• Pointing records for screenshots and pages:
+ + + +

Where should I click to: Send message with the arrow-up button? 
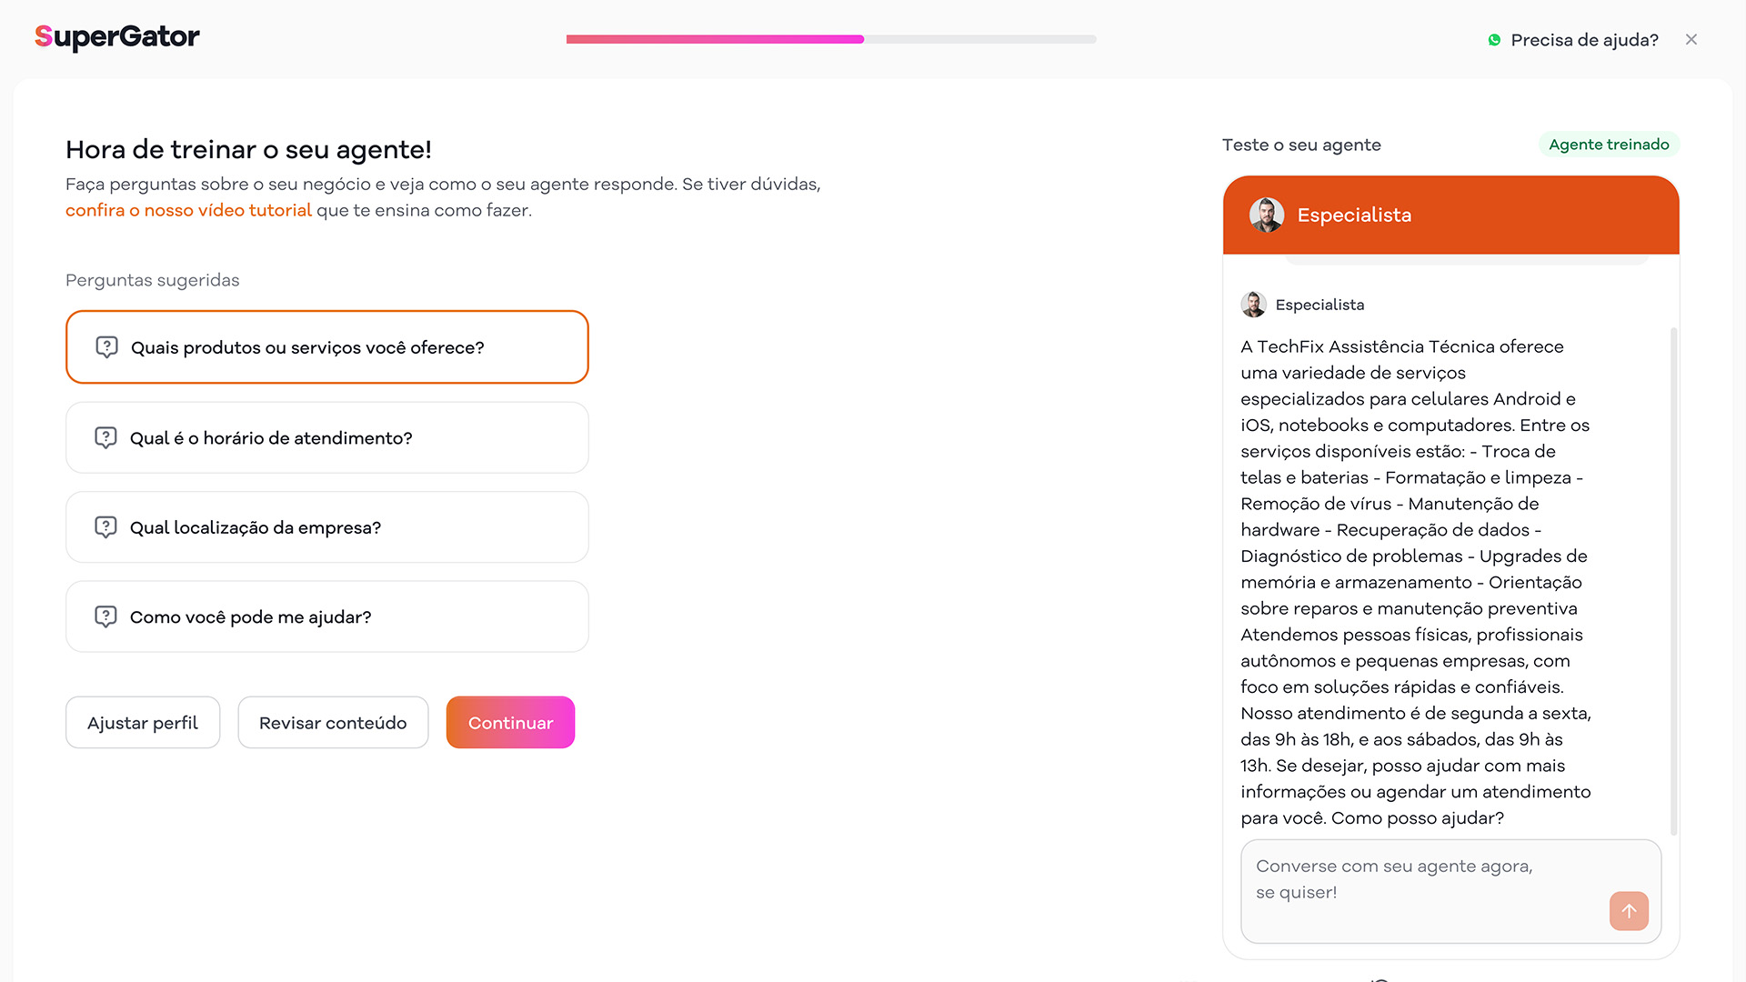(1629, 910)
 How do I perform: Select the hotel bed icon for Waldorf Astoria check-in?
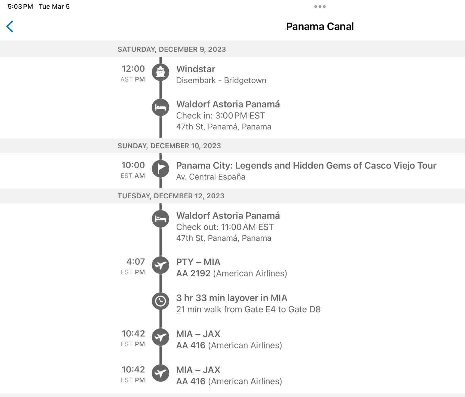click(x=161, y=107)
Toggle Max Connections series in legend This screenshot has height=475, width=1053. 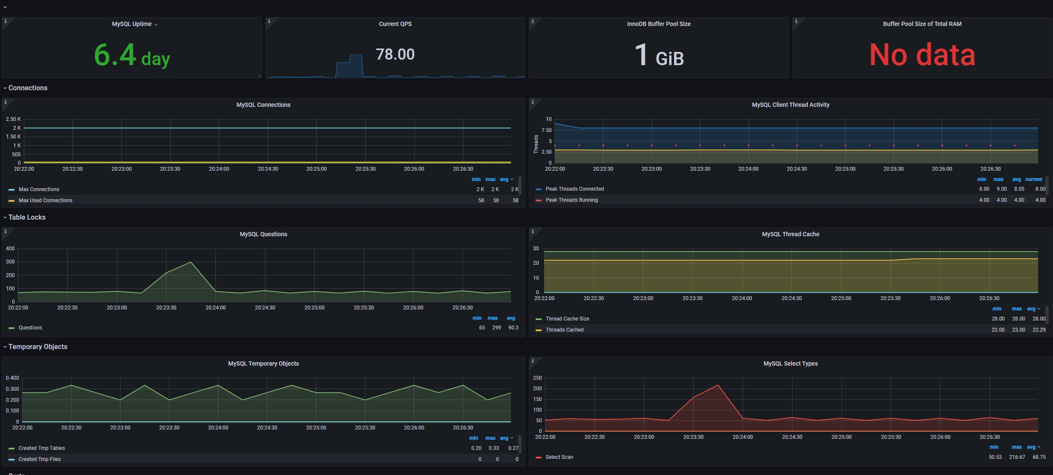39,189
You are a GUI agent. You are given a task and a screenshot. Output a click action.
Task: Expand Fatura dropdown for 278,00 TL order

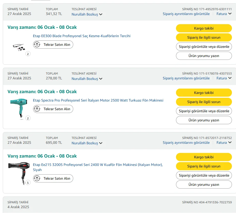[224, 78]
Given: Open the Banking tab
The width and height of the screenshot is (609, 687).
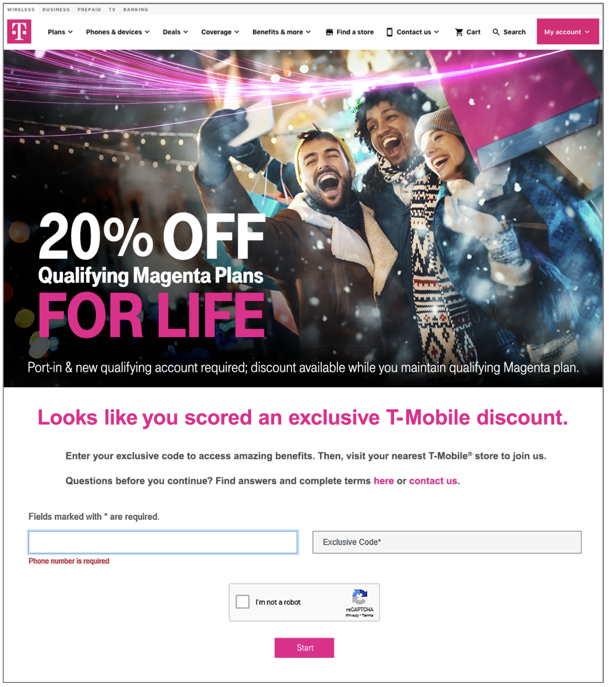Looking at the screenshot, I should coord(136,10).

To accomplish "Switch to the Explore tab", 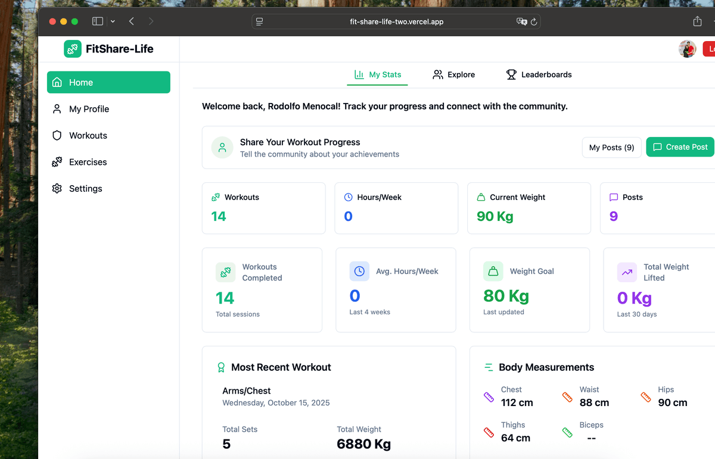I will coord(453,74).
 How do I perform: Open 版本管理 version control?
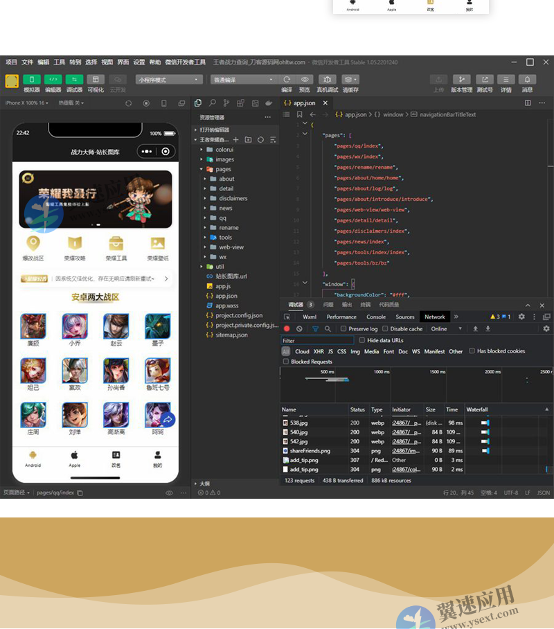(x=461, y=80)
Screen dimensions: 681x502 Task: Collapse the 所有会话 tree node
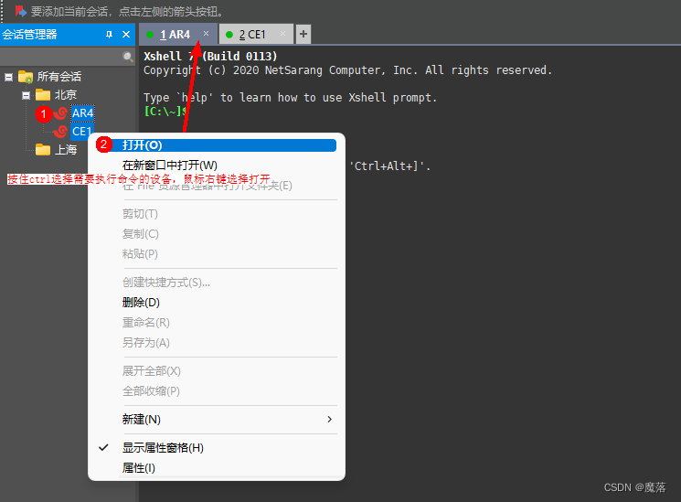[x=8, y=77]
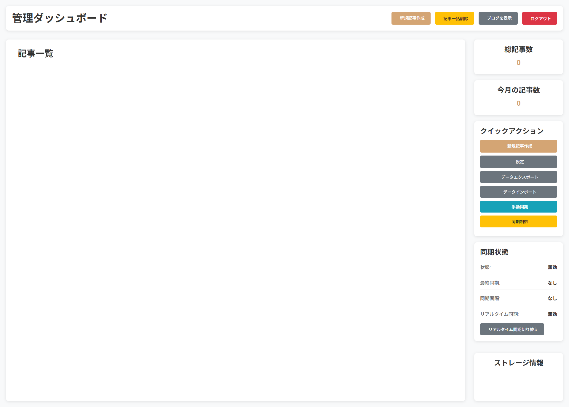This screenshot has height=407, width=569.
Task: Select the 総記事数 count value
Action: click(518, 63)
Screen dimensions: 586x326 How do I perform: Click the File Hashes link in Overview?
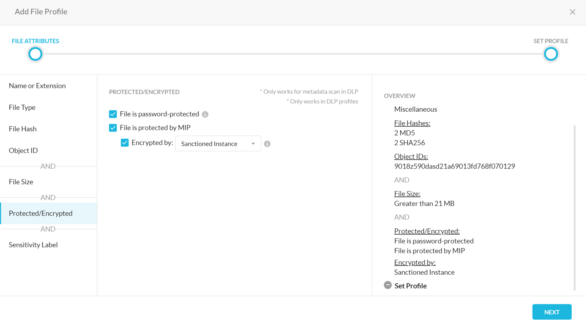pos(412,123)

+ + + +

• Job: Write out the stretch from the line containing "Screen dimensions: 586x326" through the end of the records again, requests included. Raise every coordinate in the answers by 148, and leave the pictures out.

• Worked answer:
Screen dimensions: 586x326 How do I perform: Click the File Hashes link in Overview?
pos(560,271)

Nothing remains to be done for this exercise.